Senator Saval

Philadelphia, PAApril 27, 2024 − Today, in the wake of escalating police violence against students and faculty on campuses across the country, faculty at the University of Pennsylvania joined with Philadelphia elected representatives to urge administrators at Penn to respect the rights and protect the safety of students engaged in peaceful protest. Emphasizing that student activism and organizing have always been at the forefront of calls for peace and justice, members of the Penn Chapter of the American Association of University Professors, State Representative Rick Krajewski (PA House District 188), Councilmember Jamie Gauthier (City Council District 3), Councilmember Kendra Brooks (At-Large), Councilmember Nicolas O’Rourke (At-Large), State Senator Nikil Saval (PA Senate District 1), State Representative Chris Rabb (PA House District 200), and State Representative Tarik Khan (PA House District 194) issued the following statement:

“Our rights to assemble and to freedom of expression have been crucial tools to build our most important social justice movements, including the Civil Rights movement, the movement to end the Vietnam War, and Occupy Wall Street. In the past week, images and videos of violent police action against students and faculty engaged in peaceful demonstrations at college and university campuses across the country have gone viral.
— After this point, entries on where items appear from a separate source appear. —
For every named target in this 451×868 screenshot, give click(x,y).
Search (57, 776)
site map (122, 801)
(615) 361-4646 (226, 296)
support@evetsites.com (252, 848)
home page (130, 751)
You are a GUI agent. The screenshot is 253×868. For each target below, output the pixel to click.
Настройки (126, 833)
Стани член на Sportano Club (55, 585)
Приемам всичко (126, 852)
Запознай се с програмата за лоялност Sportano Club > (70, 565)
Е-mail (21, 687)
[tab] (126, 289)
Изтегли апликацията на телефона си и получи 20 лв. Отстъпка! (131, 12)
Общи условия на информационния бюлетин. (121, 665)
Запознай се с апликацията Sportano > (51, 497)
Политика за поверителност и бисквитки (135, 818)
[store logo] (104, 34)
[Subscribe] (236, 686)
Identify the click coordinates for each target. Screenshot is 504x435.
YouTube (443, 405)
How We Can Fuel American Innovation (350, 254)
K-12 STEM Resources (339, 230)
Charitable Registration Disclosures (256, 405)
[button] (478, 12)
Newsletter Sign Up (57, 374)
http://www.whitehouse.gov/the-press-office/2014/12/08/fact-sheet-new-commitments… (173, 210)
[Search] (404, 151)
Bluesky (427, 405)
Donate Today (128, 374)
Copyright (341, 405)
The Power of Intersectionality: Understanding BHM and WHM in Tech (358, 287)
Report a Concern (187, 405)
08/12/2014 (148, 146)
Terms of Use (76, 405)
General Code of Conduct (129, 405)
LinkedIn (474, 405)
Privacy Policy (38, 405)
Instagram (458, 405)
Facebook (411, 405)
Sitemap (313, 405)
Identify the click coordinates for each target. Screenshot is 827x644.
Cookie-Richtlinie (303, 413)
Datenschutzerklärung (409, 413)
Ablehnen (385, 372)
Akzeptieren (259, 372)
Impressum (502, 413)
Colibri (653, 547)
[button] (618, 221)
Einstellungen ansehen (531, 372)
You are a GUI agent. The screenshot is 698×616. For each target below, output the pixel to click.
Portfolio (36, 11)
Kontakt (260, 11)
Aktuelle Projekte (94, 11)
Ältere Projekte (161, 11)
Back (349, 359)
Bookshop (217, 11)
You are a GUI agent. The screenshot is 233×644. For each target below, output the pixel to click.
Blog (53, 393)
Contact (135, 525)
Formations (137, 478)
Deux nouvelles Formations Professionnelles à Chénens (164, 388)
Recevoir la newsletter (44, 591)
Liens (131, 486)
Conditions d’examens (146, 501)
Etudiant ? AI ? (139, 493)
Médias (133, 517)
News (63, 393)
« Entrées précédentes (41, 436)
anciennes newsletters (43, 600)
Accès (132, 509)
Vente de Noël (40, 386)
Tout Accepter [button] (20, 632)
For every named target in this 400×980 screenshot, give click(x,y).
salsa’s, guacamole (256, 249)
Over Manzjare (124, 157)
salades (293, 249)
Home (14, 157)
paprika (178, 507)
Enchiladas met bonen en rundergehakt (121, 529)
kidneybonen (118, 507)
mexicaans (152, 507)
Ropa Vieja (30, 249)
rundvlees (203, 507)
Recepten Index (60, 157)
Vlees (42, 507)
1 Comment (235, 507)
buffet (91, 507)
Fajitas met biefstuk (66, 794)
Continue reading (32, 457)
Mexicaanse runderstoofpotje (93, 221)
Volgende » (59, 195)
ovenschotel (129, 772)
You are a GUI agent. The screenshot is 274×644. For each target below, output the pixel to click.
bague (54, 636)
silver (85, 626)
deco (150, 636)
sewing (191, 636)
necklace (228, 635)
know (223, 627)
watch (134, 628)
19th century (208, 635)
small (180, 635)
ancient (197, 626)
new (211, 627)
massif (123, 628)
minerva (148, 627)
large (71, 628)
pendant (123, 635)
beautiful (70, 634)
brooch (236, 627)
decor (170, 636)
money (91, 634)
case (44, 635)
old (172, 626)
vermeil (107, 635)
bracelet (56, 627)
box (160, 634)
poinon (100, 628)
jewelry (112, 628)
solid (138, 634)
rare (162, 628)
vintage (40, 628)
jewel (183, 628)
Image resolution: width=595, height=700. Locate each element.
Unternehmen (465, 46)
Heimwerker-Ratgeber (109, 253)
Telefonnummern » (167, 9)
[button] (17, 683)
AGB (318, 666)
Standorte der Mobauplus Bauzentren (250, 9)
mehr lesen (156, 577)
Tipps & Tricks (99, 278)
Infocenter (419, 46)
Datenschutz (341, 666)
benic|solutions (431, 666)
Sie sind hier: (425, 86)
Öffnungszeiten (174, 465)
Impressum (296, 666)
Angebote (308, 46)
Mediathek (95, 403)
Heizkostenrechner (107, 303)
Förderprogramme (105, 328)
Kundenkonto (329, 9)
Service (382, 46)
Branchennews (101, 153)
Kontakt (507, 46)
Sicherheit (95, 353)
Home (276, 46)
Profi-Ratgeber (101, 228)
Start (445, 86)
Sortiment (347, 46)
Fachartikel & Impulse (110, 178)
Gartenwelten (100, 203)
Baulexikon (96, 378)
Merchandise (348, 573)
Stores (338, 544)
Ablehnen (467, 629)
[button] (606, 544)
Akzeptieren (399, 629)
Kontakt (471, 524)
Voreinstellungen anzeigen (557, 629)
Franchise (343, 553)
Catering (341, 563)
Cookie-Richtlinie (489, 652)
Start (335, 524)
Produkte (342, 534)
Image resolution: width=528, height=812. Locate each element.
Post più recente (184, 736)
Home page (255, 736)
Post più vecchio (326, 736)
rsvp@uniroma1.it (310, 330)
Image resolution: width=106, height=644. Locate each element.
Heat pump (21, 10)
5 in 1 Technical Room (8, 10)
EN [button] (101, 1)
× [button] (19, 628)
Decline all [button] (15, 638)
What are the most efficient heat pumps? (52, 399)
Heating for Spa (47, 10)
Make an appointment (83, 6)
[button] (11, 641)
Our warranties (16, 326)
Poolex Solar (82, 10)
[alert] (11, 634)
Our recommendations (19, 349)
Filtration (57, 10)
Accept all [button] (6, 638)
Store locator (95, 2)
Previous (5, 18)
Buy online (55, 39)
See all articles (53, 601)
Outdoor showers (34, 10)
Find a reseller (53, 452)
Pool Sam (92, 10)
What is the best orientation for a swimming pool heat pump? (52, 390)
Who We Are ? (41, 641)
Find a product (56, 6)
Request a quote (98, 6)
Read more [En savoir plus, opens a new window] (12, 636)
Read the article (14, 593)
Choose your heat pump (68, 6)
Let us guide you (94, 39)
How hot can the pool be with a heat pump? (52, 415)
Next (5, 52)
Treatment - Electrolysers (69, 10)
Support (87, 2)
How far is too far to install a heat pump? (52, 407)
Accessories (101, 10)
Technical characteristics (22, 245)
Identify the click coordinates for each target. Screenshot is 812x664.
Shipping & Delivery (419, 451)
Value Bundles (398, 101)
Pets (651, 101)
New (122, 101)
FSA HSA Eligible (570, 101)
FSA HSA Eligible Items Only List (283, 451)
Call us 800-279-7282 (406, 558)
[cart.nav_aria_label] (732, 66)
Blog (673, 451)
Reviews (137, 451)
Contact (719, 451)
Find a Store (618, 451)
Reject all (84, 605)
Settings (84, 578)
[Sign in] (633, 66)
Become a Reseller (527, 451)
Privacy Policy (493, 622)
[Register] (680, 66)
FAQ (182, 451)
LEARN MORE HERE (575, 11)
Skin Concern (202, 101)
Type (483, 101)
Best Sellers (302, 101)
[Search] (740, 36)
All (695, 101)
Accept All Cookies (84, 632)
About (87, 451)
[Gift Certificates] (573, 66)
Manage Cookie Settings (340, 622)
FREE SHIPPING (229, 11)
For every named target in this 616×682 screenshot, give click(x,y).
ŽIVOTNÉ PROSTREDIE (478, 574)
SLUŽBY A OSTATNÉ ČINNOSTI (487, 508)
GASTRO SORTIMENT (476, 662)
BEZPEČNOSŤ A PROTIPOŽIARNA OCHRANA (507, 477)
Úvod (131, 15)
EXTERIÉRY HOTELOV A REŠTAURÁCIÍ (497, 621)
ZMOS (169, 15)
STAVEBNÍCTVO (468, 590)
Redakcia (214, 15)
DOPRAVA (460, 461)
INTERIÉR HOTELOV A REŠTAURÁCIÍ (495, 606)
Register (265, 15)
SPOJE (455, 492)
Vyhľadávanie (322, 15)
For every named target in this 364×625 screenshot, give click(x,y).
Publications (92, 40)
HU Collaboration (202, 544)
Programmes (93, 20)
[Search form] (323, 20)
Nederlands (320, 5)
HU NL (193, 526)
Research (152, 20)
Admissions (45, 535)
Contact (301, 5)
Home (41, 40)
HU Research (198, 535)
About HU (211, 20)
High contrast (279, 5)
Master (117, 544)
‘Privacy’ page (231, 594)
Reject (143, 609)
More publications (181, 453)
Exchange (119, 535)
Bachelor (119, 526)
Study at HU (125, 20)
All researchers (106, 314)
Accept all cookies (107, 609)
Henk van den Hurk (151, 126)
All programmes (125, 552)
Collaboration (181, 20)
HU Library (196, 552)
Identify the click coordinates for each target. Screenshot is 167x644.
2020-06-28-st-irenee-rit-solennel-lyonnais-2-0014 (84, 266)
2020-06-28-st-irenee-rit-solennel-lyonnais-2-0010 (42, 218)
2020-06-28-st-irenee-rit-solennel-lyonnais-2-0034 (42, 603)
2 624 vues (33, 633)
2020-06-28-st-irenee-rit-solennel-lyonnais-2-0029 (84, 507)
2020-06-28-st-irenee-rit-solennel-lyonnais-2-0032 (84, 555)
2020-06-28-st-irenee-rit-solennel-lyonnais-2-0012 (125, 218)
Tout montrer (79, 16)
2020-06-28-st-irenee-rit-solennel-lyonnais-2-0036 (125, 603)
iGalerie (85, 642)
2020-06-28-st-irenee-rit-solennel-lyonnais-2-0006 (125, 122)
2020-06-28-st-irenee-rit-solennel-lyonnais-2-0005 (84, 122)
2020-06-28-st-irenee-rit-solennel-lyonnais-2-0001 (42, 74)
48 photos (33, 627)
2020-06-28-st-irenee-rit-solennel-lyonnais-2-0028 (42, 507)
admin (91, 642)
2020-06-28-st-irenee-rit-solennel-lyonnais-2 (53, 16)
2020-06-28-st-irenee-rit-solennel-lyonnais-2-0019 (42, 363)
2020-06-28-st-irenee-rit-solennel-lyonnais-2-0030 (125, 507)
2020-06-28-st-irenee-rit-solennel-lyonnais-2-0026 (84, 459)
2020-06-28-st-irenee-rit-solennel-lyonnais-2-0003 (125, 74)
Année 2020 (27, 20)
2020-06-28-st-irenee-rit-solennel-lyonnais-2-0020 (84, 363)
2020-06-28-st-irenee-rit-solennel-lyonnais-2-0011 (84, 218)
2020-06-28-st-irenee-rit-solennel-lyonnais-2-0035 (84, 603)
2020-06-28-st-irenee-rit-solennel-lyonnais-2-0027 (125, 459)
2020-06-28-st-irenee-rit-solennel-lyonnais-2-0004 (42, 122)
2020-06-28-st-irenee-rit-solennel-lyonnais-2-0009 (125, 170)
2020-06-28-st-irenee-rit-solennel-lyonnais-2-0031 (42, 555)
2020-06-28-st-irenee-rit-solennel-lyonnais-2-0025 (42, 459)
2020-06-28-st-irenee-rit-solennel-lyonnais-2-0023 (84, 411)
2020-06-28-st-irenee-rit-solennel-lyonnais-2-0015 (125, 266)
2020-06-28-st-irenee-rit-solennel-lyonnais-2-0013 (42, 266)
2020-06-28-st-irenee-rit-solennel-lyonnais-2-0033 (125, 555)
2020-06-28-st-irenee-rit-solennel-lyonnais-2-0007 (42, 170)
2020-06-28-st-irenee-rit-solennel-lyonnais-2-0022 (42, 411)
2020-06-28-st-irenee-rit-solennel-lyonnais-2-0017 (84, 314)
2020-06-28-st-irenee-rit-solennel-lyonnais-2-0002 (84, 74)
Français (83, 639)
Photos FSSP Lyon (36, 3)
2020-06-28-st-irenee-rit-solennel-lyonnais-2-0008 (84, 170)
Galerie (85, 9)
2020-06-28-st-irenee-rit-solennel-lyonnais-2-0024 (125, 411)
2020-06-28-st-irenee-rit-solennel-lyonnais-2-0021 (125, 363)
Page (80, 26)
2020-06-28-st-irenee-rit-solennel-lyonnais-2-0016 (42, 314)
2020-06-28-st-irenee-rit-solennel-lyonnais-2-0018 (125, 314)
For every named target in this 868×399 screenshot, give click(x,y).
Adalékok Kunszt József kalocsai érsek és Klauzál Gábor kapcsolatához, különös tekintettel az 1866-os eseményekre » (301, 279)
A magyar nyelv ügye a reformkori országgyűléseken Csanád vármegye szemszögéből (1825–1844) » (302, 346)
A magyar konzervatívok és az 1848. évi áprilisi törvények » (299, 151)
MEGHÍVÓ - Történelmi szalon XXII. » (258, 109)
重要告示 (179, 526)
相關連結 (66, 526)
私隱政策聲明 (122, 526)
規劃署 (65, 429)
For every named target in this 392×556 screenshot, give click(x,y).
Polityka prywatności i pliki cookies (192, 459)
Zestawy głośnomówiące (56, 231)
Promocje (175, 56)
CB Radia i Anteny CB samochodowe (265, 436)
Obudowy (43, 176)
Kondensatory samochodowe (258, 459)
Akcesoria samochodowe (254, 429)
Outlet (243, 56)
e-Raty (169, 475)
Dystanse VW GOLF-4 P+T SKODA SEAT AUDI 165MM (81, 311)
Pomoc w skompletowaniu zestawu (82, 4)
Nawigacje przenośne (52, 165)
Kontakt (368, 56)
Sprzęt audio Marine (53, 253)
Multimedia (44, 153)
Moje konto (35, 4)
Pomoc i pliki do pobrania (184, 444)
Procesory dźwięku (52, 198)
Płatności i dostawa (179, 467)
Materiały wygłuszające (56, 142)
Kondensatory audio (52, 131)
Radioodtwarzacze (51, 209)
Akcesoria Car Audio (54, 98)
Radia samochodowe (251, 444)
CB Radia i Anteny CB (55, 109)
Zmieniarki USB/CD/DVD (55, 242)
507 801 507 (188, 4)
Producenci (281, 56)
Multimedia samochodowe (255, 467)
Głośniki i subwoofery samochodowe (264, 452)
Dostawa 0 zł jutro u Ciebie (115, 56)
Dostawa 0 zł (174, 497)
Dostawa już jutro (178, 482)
As faculty concerned with protecting the rights of our students and as elected representatives committed to the safety and wellbeing of those we serve, we urge administrators at Penn to do everything in their power to prevent this violence from being replicated here in Philadelphia.

“Many of us have visited the Penn Encampment ourselves. We have seen peaceful rallies, teach-ins, and prayers. We have seen organizers put significant attention toward ensuring the safety and wellbeing of all students present, including counter-protesters. In rare moments of tension, encampment organizers followed a regimented protocol for immediate de-escalation.

“Protesters nationwide face police violence and severe discipline, and the safety and wellbeing of Philadelphia students exercising their rights are among our foremost concerns. We call on Penn’s administration to do the following:

  1. Respect students’ rights to engage in nonviolent protest by refraining from calling in law enforcement to make arrests.
  2. Refrain from filing disciplinary and criminal charges against peaceful protesters involved in the encampment.
  3. Consider the demands of and negotiate in good faith with student organizers.

“There is strong precedent for a respectful response to student encampments on Penn’s campus and across the nation. During Prayer Week and other holidays, students set up tents at the center of campus and invite people to come inside and pray. In 2022, advocates for fossil fuel divestment, PILOTs, and the preservation of the University City Townhomes held an encampment for over a month outside College Hall. In contrast, the anti-war encampment now under fire is barely two days old.

“Generation after generation, in times of crisis, students have been at the forefront of movements for peace and justice. As millions of Palestinians face immense loss and violence, our students are leading the nation once again. Penn’s administrators should feel proud that their students are engaged in this thoughtful, caring, and essential work.

“We are grateful for the students’ leadership and urge our universities, and our City, to hear their call.”